Aus dem Projekt Naturwerkstatt ist viel entstanden. Einige Klienten und Klientinnen haben Interesse gezeigt über das Projekt hinaus Gärtnern zu wollen. Unterstützung gab es dafür vom Obst- und Gartenbauverein Wolfurt, der drei Flächen mit je 25 m² organisiert hat. Drei weitere Klienten sind seit 2021 Mitglied beim Obst- und Gartenbauverein und planen und bewirtschaften im Rahmen des Vereins ihre Gartenbeete. Eine Teilnehmerin gießt an einem Vormittag ehrenamtlich in der Stadtgärtnerei Bregenz.

Margarethe Böhler hat das Projekt Naturwerkstatt im Rahmen des Universitätslehrgangs zur „Akademischen Expertin für Gartentherapie“ inzwischen auch wissenschaftlich untersucht. Zwölf Monate Erfahrung flossen in die Untersuchung ein. Im Zentrum stand die Frage: „Welche Chancen und Möglichkeiten gibt es für die Sozialpsychiatrieeinrichtung pro mente Vorarlberg, um das Green-Care-Inklusionsprojekt Naturwerkstatt zu implementieren und weiterzuentwickeln.“

Margarethe Böhler leitet den Verein pro mente Vorarlberg.

*Aufgabenstellung*. Nennen Sie alle Vereine und Einrichtungen, die der Text über das Projekt Naturwerkstatt namentlich erwähnt.

*Vorliegendes Material*.
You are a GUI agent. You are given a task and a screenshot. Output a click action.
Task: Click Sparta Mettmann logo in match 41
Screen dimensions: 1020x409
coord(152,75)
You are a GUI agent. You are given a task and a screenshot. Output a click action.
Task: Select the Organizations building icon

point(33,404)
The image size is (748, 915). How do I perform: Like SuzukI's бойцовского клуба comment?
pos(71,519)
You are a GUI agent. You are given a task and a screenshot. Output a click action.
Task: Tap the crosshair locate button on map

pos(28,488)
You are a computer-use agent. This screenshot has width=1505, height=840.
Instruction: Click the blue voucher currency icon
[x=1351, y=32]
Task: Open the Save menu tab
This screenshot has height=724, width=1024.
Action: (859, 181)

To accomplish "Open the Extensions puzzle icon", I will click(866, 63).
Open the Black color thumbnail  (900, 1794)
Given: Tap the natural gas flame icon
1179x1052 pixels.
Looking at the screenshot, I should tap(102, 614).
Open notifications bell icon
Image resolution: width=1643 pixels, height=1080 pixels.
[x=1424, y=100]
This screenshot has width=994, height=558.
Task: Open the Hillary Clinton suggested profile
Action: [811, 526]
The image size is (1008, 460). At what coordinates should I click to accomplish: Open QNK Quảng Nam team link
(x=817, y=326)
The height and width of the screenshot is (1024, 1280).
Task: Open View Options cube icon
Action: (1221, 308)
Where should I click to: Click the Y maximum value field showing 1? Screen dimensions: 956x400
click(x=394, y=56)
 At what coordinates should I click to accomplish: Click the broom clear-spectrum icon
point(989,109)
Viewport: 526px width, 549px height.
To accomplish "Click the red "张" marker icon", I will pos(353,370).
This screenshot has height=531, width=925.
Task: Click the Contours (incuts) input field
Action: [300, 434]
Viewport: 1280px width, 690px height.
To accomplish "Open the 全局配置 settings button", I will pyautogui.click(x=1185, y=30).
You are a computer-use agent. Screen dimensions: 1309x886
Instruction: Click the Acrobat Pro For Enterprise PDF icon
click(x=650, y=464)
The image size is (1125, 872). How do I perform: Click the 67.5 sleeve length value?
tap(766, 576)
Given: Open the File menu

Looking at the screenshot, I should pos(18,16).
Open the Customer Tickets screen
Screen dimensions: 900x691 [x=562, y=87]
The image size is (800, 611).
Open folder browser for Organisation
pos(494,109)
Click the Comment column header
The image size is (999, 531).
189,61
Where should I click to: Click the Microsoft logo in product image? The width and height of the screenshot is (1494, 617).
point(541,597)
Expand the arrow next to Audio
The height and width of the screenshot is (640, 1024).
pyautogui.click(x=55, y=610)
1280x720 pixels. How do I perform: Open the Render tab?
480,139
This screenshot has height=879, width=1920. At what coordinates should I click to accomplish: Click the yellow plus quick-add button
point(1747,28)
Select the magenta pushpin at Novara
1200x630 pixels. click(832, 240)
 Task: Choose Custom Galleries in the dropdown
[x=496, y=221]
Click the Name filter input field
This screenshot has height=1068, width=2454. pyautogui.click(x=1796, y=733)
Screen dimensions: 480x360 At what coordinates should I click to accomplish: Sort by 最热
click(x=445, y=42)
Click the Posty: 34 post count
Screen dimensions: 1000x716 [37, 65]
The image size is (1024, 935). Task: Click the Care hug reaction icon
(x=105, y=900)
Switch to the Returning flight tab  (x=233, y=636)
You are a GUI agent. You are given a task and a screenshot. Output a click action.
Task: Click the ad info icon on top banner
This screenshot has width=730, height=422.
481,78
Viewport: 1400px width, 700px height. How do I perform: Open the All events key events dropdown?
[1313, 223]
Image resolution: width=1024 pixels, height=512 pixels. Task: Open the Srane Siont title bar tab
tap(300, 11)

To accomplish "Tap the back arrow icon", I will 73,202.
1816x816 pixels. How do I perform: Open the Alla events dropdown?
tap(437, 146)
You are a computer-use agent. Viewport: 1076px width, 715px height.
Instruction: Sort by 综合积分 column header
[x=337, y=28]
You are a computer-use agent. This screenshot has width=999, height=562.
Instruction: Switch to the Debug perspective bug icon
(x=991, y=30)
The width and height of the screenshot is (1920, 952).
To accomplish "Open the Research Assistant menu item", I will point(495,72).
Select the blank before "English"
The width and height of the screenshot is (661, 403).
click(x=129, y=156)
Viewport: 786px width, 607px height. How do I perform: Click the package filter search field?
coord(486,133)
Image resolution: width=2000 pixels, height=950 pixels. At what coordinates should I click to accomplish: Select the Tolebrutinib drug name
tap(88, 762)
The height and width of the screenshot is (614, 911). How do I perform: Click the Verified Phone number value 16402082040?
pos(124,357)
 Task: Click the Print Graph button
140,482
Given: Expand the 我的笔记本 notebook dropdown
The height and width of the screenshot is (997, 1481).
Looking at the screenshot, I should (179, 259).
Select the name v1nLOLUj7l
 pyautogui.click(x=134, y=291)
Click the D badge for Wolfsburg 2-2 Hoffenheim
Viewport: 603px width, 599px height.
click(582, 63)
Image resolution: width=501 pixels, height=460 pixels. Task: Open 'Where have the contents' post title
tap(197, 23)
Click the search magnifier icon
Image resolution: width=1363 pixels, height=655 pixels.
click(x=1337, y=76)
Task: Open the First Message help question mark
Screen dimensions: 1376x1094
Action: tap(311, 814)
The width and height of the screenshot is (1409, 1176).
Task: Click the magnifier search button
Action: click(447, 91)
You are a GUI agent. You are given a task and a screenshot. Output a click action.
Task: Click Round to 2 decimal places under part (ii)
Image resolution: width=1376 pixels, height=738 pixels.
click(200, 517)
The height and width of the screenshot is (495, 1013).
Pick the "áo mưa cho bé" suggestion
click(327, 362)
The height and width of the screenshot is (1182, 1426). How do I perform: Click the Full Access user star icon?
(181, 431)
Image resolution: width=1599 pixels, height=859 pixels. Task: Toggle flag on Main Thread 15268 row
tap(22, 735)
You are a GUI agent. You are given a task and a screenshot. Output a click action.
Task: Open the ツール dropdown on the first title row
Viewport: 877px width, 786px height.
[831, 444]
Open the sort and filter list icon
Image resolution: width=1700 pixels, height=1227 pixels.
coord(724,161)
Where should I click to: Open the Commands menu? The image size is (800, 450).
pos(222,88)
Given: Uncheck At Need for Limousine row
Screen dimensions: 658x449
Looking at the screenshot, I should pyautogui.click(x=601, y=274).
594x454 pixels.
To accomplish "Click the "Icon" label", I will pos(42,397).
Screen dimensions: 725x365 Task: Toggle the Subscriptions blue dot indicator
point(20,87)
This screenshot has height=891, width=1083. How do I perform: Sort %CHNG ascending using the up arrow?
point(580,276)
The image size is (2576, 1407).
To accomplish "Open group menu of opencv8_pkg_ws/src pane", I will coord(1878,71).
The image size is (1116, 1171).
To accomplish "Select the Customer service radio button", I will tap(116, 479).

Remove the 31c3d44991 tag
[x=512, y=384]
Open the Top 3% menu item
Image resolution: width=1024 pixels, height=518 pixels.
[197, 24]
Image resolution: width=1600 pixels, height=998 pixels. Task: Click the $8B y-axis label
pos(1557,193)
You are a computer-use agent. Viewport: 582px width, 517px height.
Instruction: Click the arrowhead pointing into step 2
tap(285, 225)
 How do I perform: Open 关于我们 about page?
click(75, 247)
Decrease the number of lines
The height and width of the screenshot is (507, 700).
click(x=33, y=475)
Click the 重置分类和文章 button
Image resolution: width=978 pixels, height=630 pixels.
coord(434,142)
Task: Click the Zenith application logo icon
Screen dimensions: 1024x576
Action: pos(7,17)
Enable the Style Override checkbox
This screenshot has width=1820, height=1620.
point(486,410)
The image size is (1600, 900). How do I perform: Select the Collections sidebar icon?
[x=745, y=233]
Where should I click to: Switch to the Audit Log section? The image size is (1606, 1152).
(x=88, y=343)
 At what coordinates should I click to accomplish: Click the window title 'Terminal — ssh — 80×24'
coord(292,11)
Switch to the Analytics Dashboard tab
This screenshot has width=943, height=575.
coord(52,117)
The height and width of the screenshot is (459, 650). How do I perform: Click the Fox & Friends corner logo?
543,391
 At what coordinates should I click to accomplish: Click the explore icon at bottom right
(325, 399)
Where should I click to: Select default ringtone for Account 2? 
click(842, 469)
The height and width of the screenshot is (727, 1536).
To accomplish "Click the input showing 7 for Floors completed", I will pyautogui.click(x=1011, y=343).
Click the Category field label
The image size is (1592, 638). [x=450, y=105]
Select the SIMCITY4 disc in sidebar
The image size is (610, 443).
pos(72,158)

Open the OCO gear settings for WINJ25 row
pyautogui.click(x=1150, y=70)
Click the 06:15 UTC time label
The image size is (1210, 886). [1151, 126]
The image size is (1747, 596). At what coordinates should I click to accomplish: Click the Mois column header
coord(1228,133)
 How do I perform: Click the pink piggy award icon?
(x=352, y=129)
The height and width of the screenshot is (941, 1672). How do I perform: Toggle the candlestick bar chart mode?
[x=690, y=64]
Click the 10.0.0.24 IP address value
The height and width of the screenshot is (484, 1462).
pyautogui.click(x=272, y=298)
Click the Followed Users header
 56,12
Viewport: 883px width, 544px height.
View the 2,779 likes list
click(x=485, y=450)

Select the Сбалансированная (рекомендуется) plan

*Lösung*. Der Text erwähnt den Obst- und Gartenbauverein Wolfurt, die Stadtgärtnerei Bregenz und den Verein pro mente Vorarlberg.